Covid lockdown was a silver lining for me. It enabled me to spend 14-18 hours a day beside my lathe, just practising and experimenting on turning with no distractions. I lived in an apartment above my workshop, and I was away from everyone, so all I had was woodturning. I vowed that no matter how rough I felt, every day I’d go downstairs and make something. Even if it was only a mess.







Getting noticed
Doing the videos got me noticed by some, and thankfully they took the time and effort to guide me. I’d like to take this opportunity to thank them from the bottom of my heart: Derek Williamson, my first mentor in pen making; Wayne Clasper, fantastic turner, absolute font of knowledge and probably one of my best friends. Ruby Cler, outstanding turner and my current mentor and friend. Emma Cook, Colwin Way, Martin Saban- Smith, Pete Ravenscroft, Glen Lucas, Les Thorne, Richard Findley and Stuart Mortimer. I’ve trained with most of these, followed all of them and at some point I’ve picked their brains for something. Thank you to all and to the too-many-others-to-name for all the help.

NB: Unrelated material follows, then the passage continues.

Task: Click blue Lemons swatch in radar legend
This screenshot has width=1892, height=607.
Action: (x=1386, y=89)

I started selling commission work and was getting small jobs from local companies wanting things turned. This increased slowly as the world started to return to some sense of normality. Then someone suggested I should start to do club demonstrations. Now don’t get me wrong, I’m not a shy, quiet type of guy. I used to be quite happy being the life and soul of a party, but that was before I was given the voice of a very quiet and breathy Julian Clary. I used to have a deep, booming voice with good projection and presence. Doing YouTube I was using a good-quality microphone that enhanced my volume somewhat. Now
I was faced with public speaking while turning, and frankly the thought terrified me. To some extent, it still does, and I believe it always will. But I took it as a challenge and started doing demos. To be able to spread the passion for what I do to others, there’s no feeling like it. And if I can help just one person with some little tip or trick they didn’t know about, that makes me very happy.

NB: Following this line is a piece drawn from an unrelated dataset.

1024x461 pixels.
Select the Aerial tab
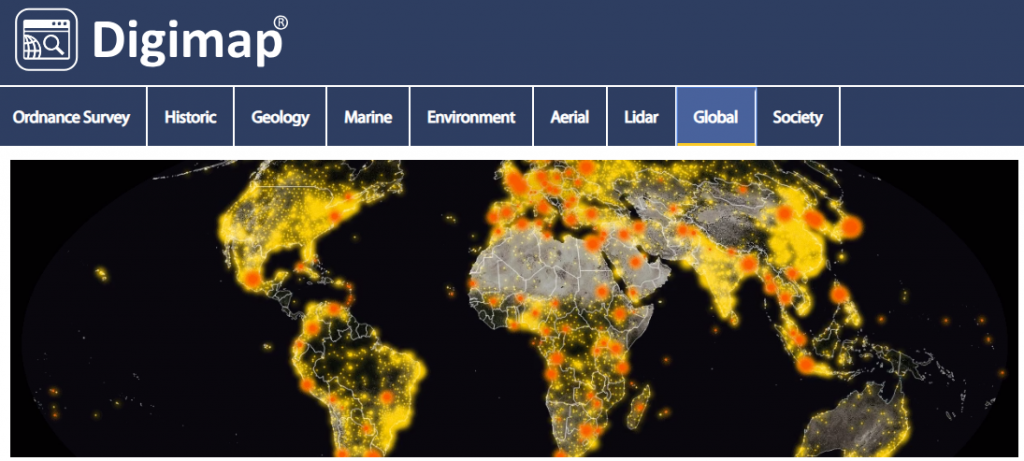click(x=570, y=117)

This naturally led to me giving lessons to new turners. I discovered people wanted to come to my workshop and pay me to teach them to turn. Me! Can you imagine it? In the mid-90s and early 2000s I actually trained as a teacher of secondary school geography and English literature and then went on to be a successful driving instructor, so the teaching part was no issue. But how lucky was I? This opened my eyes to this becoming a career now, a way to make a living by doing something I love. Time to get serious. I took my tutor assessment, got proper insurance and started to make enquiries about becoming a professional turner. I was guided by Emma Cook, Colwin Way and Andy Pickard along this path and after much hard work I was accepted on to the Register of Professional Turners in December 2022 – a great honour for me and a massive boost to my growing business.

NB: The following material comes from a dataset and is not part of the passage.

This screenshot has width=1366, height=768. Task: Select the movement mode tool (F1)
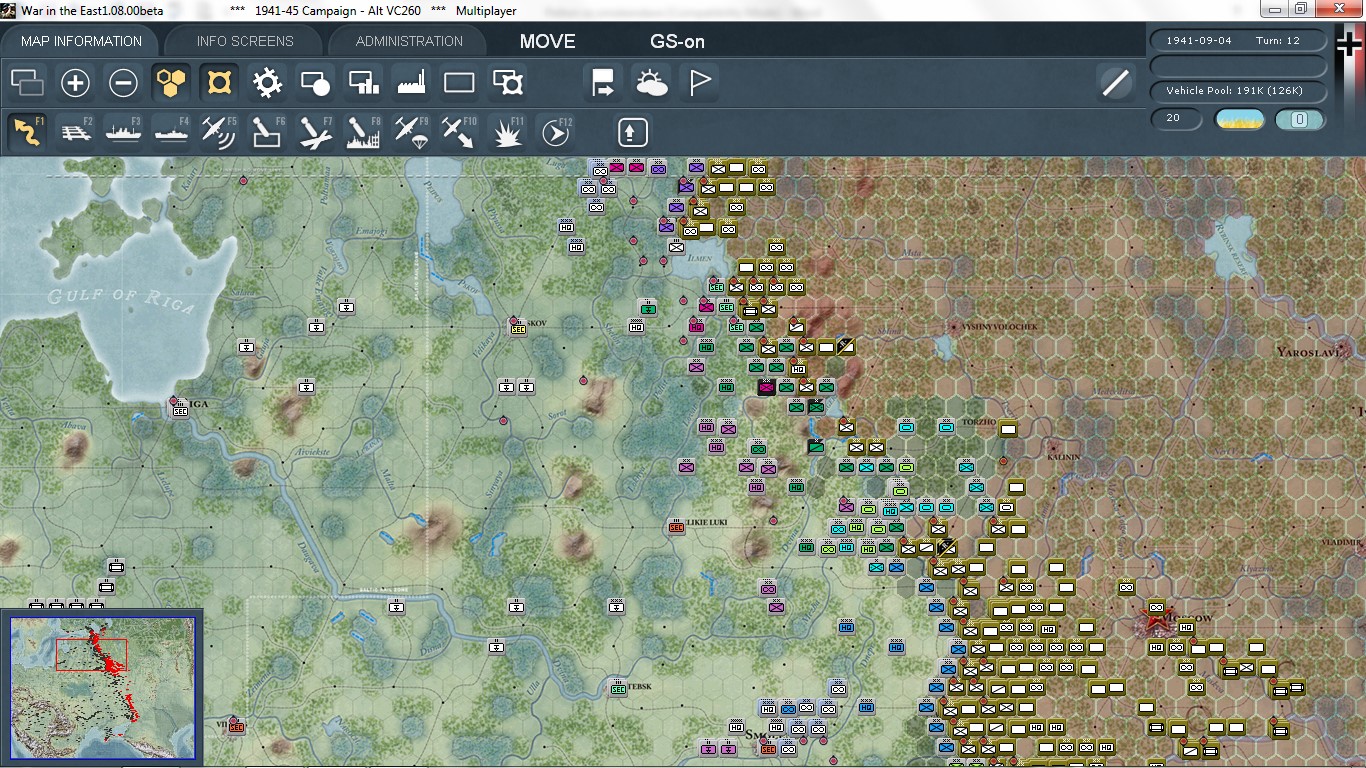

That brings me nicely up to date. I was forced to relocate my workshop and home in late 2023 and am now based in Westward Ho!. Business is growing nicely, word is spreading and lessons are booked months in advance. I’m taking bookings for club demonstrations well into 2025 and production work for design houses, joinery firms and furniture makers is increasing all the time. I’m able to spend time turning artistic pieces for my own retail space and other local shops and my health has improved. Woodturning started as a route to rehabilitation, but it became so much more. In the really dark times when I thought I had nothing else and I started to feel sorry for myself about everything I’d lost, I’d go and make some shavings. Forgetting all my worries.
Woodturning literally saved my life.